(Goal of the exercise) Please continue the xapian-core snippet generator patch below from its last line.

*** Source text

File xapian-fix-snippet-generator-CJK.patch of Package xapian-core

Index: xapian-core-1fmwheezy28569/queryparser/snippetgenerator_internal.cc
===================================================================
--- xapian-core-1fmwheezy28569.orig/queryparser/snippetgenerator_internal.cc	2013-05-24 07:12:27.000000000 +0000
+++ xapian-core-1fmwheezy28569/queryparser/snippetgenerator_internal.cc	2013-05-24 07:12:38.830056601 +0000
@@ -44,8 +44,16 @@ SnippetGenerator::Internal::add_match(co
     matches.insert(stem);
 }
 
+// 'ngram_len' is the length in *characters* (not octets) of an N-gram,
+// or 0 if 'term' is a complete term.  We use this to detect when we
+// are being passed N-grams.  We also rely on the behaviour of the
+// CJKTokenizer class which returns N-grams in increasing length order,
+// so that when ngram_len==1 we know the N-gram base position just
+// incremented.
+
 void
-SnippetGenerator::Internal::accept_term(const string & term, termcount pos)
+SnippetGenerator::Internal::accept_term(const string & term,
+					termcount pos, int ngram_len)
 {
     string stem = Unicode::tolower(term);
     if (stemmer.internal.get())
@@ -55,13 +63,17 @@ SnippetGenerator::Internal::accept_term(
     if (pos > (lastpos+2)) {
 	context.clear();
 	leading_nonword = "";
+	pending_1gram = "";
+	ignore_1grams = 0;
     }
+    if (ngram_len <= 1)

******
*** Data

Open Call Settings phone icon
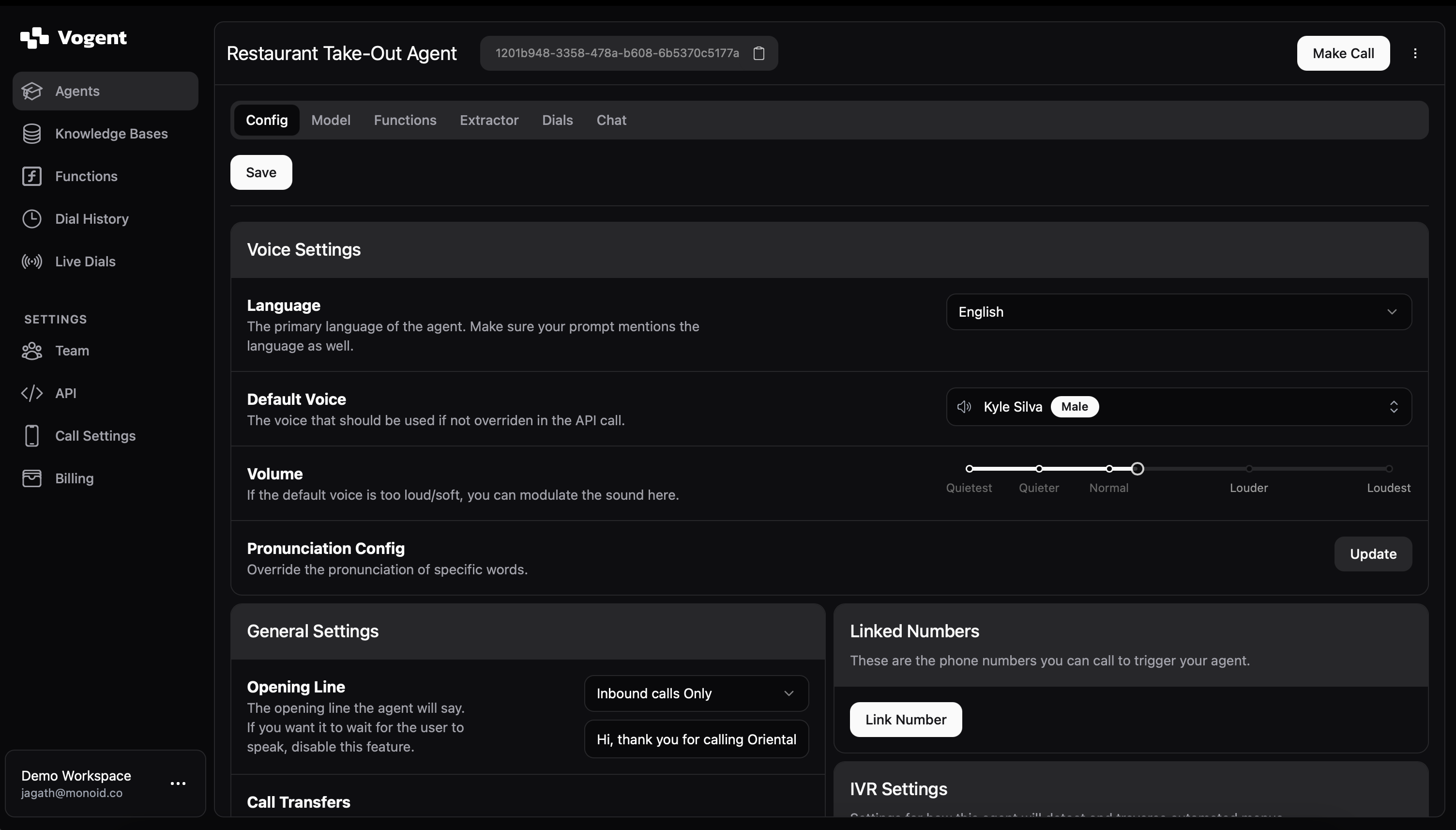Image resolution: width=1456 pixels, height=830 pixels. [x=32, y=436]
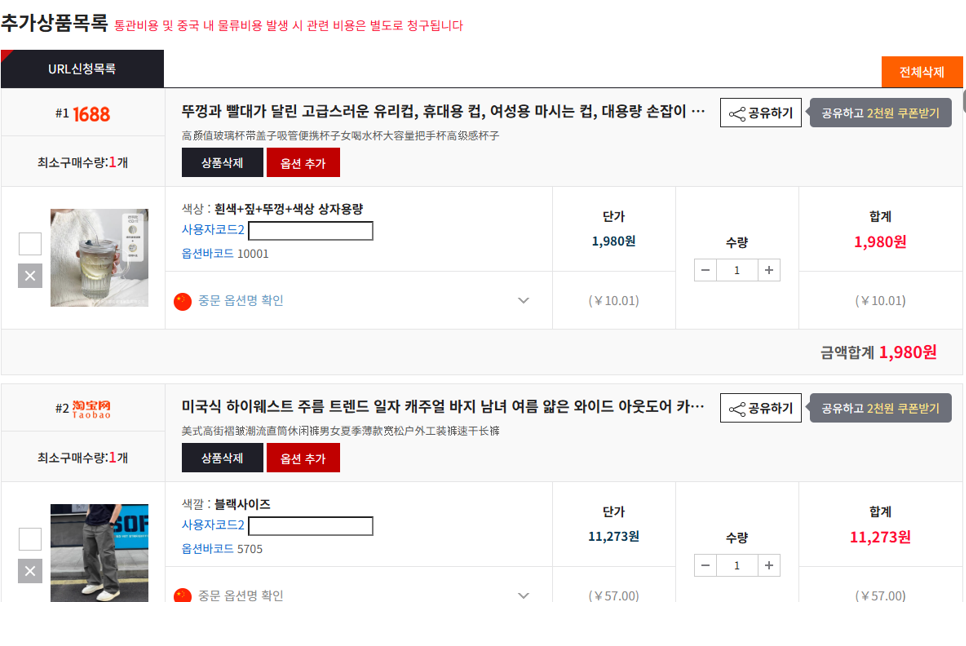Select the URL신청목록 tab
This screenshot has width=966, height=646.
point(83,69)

******

(Output for this exercise)
+	xpos += (pos - lastpos);
     lastpos = pos;
     nwhitespace = 0;
 
     if (matches.find(stem) != matches.end()) {
 	// found a match
-	if (pos > horizon + context.size() + 1 && result != "") {
+	if (xpos > horizon + context.size() + 1 && result != "") {
 	    // there was a gap from the end of the context after
 	    // the previous snippet, so start a new snippet
 	    result += inter_snippet;
@@ -70,6 +82,11 @@ SnippetGenerator::Internal::accept_term(
 	}
 	leading_nonword = "";
 
+	if (ngram_len == 1 && pending_1gram != "") {
+	    push_context(pending_1gram);
+	    pending_1gram = "";
+	}
+
 	// flush the before-context
 	while (!context.empty()) {
 	    result += context.front();
@@ -81,15 +98,39 @@ SnippetGenerator::Internal::accept_term(
 	result += term;
 	result += post_match;
 
+	// some following 1-grams may be included in the
+	// match text, so don't add them to context.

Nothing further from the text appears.